(Excerpted data begins)

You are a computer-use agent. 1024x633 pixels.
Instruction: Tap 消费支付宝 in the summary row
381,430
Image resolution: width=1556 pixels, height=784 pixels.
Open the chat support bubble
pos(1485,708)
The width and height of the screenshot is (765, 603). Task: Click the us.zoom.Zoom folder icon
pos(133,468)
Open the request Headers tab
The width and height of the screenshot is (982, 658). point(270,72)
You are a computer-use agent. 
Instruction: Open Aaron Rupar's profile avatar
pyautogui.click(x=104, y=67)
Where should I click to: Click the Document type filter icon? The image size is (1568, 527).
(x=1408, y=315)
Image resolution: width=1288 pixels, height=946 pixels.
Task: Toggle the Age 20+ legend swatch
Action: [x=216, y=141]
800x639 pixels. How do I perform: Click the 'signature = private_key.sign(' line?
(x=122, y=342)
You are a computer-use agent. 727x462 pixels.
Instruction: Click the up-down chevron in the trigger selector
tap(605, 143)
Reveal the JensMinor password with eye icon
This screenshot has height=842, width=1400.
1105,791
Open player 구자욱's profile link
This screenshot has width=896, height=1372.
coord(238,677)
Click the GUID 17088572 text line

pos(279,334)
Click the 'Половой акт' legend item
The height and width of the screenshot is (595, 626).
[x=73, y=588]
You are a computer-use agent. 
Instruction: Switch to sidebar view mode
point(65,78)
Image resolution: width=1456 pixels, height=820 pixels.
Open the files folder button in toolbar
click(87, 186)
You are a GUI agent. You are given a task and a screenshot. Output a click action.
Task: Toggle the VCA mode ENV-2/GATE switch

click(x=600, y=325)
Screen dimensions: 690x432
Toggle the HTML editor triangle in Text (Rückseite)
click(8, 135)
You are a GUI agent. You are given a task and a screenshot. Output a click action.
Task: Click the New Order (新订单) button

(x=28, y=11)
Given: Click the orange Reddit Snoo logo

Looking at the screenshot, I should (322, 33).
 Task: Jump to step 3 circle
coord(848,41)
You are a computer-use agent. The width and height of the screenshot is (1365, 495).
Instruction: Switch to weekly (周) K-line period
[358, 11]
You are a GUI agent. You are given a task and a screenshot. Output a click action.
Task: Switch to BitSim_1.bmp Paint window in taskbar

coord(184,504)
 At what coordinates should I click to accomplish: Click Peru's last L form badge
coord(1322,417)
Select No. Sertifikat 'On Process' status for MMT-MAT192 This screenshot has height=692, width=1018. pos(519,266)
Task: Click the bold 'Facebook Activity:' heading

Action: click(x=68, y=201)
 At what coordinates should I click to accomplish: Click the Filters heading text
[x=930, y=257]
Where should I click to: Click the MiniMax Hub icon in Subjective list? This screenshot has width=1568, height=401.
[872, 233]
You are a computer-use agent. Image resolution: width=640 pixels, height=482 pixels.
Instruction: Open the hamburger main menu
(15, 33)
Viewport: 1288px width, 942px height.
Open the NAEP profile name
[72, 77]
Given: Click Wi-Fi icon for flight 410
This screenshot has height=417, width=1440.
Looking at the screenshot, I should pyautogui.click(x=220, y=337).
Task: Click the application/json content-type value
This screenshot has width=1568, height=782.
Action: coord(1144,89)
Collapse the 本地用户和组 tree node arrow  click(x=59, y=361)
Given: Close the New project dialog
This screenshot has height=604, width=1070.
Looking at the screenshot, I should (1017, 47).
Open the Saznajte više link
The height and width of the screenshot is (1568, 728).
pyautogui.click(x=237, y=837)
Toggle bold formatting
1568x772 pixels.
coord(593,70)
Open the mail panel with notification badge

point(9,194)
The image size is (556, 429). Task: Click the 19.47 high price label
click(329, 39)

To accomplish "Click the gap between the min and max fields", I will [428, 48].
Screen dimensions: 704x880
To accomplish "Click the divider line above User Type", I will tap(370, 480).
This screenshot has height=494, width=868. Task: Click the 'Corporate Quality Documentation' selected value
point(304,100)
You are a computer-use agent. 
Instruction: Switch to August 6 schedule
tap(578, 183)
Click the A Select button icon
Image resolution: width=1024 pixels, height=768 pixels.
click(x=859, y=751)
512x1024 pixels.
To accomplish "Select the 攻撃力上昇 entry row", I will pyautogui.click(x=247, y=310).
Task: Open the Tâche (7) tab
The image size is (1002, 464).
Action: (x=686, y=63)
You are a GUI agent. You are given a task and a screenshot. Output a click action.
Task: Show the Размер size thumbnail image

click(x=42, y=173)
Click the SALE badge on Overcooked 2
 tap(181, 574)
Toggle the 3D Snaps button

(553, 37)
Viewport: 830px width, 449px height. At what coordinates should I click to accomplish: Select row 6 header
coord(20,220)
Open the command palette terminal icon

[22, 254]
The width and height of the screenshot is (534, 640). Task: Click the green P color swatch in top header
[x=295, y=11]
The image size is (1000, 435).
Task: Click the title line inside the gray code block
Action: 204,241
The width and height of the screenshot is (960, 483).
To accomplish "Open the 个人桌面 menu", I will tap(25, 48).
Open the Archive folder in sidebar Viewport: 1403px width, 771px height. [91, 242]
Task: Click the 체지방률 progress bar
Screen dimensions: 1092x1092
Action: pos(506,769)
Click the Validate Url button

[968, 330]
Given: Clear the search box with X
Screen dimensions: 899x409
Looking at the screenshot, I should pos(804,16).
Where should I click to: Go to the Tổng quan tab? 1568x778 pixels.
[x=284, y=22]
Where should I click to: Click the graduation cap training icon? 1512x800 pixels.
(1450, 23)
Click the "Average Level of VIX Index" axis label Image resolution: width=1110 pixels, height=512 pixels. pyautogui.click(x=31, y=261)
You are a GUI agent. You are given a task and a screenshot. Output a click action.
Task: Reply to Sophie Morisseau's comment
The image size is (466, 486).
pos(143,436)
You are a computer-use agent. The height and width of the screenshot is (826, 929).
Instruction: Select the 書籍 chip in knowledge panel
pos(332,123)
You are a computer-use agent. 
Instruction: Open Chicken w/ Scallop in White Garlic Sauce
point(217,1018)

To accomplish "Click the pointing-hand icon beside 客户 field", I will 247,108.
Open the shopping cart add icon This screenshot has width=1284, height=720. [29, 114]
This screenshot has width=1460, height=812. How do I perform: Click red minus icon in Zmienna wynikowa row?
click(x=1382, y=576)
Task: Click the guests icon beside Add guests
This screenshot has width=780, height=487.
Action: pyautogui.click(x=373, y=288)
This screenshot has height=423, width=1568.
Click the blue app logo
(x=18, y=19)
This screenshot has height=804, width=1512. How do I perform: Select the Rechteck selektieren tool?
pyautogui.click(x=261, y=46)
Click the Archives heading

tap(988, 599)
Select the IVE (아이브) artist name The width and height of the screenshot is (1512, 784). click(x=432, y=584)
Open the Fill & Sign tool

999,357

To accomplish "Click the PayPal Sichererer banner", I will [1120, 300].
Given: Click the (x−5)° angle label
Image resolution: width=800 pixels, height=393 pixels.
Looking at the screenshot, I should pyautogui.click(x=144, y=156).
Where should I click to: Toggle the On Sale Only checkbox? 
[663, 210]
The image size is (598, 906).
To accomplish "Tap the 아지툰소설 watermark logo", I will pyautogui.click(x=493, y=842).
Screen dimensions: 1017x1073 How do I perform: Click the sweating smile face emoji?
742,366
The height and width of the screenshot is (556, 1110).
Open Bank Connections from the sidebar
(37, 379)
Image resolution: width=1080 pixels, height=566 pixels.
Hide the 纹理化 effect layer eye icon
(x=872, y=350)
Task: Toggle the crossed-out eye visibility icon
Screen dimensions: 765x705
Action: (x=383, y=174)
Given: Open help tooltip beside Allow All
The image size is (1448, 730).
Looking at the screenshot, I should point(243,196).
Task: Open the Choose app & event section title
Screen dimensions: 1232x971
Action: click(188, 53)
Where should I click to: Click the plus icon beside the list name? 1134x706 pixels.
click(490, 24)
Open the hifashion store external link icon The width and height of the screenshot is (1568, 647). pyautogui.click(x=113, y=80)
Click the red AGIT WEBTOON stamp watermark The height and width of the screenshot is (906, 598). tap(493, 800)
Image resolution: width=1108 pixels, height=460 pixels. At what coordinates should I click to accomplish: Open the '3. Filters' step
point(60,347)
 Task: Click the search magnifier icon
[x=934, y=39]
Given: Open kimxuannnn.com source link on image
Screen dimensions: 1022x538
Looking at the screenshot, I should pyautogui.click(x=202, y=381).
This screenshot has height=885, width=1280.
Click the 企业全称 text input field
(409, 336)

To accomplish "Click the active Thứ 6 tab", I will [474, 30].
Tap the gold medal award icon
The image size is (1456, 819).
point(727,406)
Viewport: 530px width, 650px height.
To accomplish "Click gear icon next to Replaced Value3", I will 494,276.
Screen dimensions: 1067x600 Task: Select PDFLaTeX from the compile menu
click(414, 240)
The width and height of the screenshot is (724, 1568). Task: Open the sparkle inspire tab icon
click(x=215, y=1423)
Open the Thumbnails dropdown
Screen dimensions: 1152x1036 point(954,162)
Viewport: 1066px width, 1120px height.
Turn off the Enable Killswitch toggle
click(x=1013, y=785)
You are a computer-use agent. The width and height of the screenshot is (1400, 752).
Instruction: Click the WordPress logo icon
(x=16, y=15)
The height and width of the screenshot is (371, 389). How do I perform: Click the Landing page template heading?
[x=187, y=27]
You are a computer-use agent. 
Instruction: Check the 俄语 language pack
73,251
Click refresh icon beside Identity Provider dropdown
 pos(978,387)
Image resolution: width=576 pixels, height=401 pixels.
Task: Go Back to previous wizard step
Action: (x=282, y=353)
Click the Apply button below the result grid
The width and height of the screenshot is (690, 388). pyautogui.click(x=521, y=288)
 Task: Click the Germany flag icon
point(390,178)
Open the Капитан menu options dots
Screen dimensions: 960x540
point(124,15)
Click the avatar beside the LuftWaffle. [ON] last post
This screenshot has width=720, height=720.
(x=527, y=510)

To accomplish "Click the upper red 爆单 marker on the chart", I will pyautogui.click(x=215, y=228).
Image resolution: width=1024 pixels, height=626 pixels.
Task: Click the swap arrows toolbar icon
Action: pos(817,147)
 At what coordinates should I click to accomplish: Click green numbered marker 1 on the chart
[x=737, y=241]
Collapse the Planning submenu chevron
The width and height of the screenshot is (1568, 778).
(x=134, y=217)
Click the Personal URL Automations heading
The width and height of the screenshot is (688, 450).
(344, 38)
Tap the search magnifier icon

(Excerpted data ends)

## Work request
An exact, complete copy of the lines above from the one with "The width and height of the screenshot is (534, 640)." through the one with "Task: Click the 체지방률 progress bar" is the whole answer.

## Completed exercise
The width and height of the screenshot is (534, 640). Task: Click the green P color swatch in top header
[x=295, y=11]
The image size is (1000, 435).
Task: Click the title line inside the gray code block
Action: 204,241
The width and height of the screenshot is (960, 483).
To accomplish "Open the 个人桌面 menu", I will tap(25, 48).
Open the Archive folder in sidebar Viewport: 1403px width, 771px height. [91, 242]
Task: Click the 체지방률 progress bar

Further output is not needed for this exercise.